E. coli can use its PEP-carboxylase to enter the reductive TCA cycle, but the energy from PEP is lost as inorganic phosphate in the carboxylation step. This energy loss is undesirable under anaerobic, ATP limited conditions. Furthermore, the import of glucose through the phosphoenolpyruvate:carbohydrate phosphotransferase system (PTS) system, where PEP is the source of phosphate for the generation of glucose-6-phosphate, leads to a large pool of pyruvate, making it a key biological branch point in the organism, where multiple enzymatic activities compete for the pyruvate substrate [
25]. The control of the pyruvate node in
E. coli included changes in the glucose import mechanism, the introduction of heterologous genes with more favorable enzymatic characteristics, which either supported or replaced the corresponding endogenous genes, including the overexpression of malic enzyme [
26]. In contrast to natural anaerobic succinic producers,
E. coli was amenable to the separation of growth and succinic production, by combining fast aerobic growth, followed by a switch to anaerobic conditions for succinic production [
27], and the use of microaerobic conditions.
In an alternative approach,
E. coli was engineered for succinic production under fully aerobic conditions, thereby harnessing the higher production of cell-biomass, and faster carbon throughput to succinic production to favor a high productivity fermentation [
28]. However, this reduced the theoretical yield to one mole succinic per mole glucose. These innovative strain improvements channeled the carbon flow in
E. coli through either the glyoxylate shunt or a two-pronged route using the glyoxylate shunt and the oxidative TCA cycle [
29].
In contrast to many natural succinic producers
E. coli can grow to high cell densities in defined mineral media, while maintaining high succinic production capabilities [
30]. This broadened the technology deployment options, eliminated the potential need for costly complex nutrients and facilitated product recovery.
E. coli is capable of using a variety of sugars, and several engineered strains were designed to use sucrose or molasses as feedstock. However, the organism naturally shows a preference for glucose, which is consumed first or preferentially, when multiple sugars are present. Even among the 5-carbon sugars
E. coli demonstrates a preference for arabinose over xylose [
31]. The organism is also sensitive to high acetate concentrations, a commonly found inhibitor in cellulosic sugar streams.
E. coli may not be the best choice as host for the use of cellulosic mixed sugar streams, but this is a lesser concern currently, when other carbon sources are available for the bio-based production of succinic acid.
Corynebacterium glutamicum is an established industrial organism for the production of amino acids, and many tools have been developed for its genetic manipulation.
C. glutamicum can grow aerobically and anaerobically, and high succinic acid titers have been reached with an engineered strain of this bacterium under fed-batch conditions [
32]. Interestingly, the fed-batch process used glucose as carbon source and formic acid as a source of reducing equivalents to support succinic acid production under anaerobic conditions. The reported production yields consider only the succinic production phase, and do not account for the aerobic production of cell biomass. The small amounts of by-products seen in this two-phase system included α-ketoglutarate, pyruvate, and acetic acid. The process was run at a near neutral pH, and the succinic acid produced was neutralized with potassium hydroxide.

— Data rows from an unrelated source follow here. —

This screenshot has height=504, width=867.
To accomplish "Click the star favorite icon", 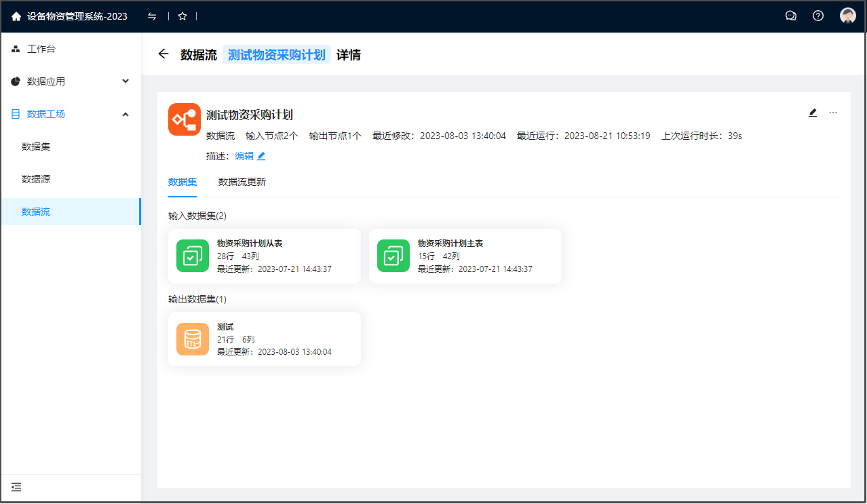I will point(182,16).
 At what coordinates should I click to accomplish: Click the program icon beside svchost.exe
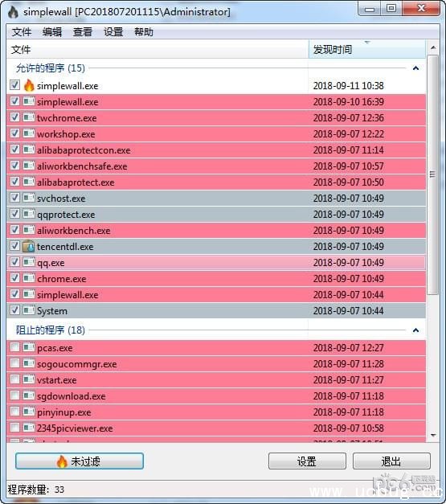pos(29,198)

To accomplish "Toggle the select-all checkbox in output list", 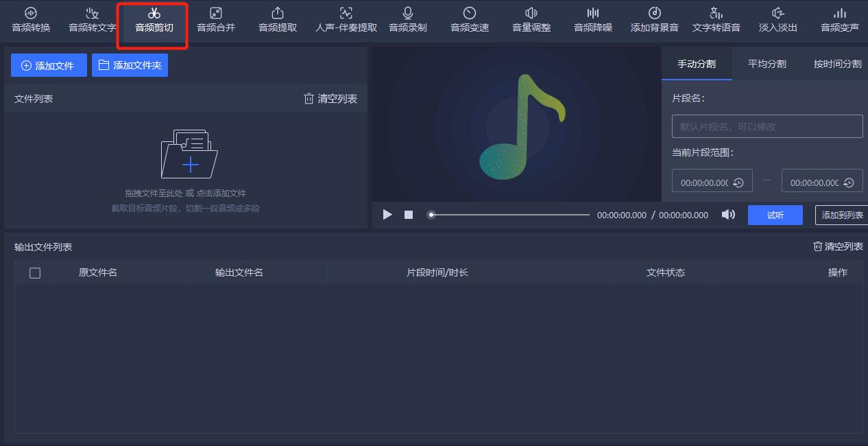I will [34, 272].
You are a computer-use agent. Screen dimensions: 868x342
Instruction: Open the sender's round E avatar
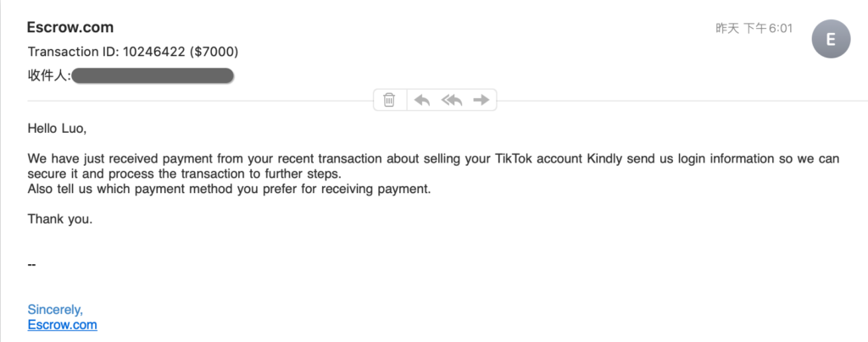coord(831,39)
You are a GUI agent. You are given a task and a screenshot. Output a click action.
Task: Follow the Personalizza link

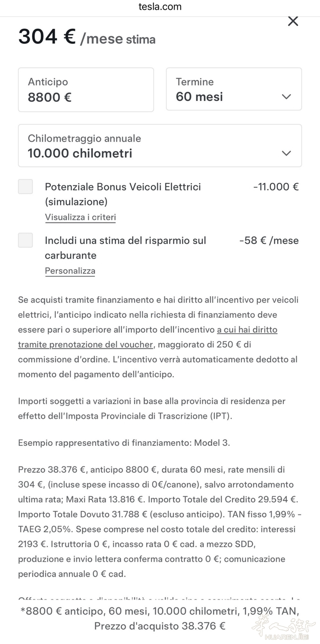[70, 271]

All bacterial succinic acid producers described above require the neutralization of the fermentation product. The final production process may include a base recycle, or recover the base-salt as a fermentation by-product. It is worth noting that the salt by-product in pH neutral succinic acid fermentations is generated at an equivalent scale to the amount of succinic acid produced. Such a high volume market is available for ammonium hydroxide neutralized fermentations, in which the diammonium succinate salt (DAS) is acidified with sulfuric acid to form free succinic acid and ammonium sulfate. The salt by-product, ammonium sulfate, can serve the fertilizer market.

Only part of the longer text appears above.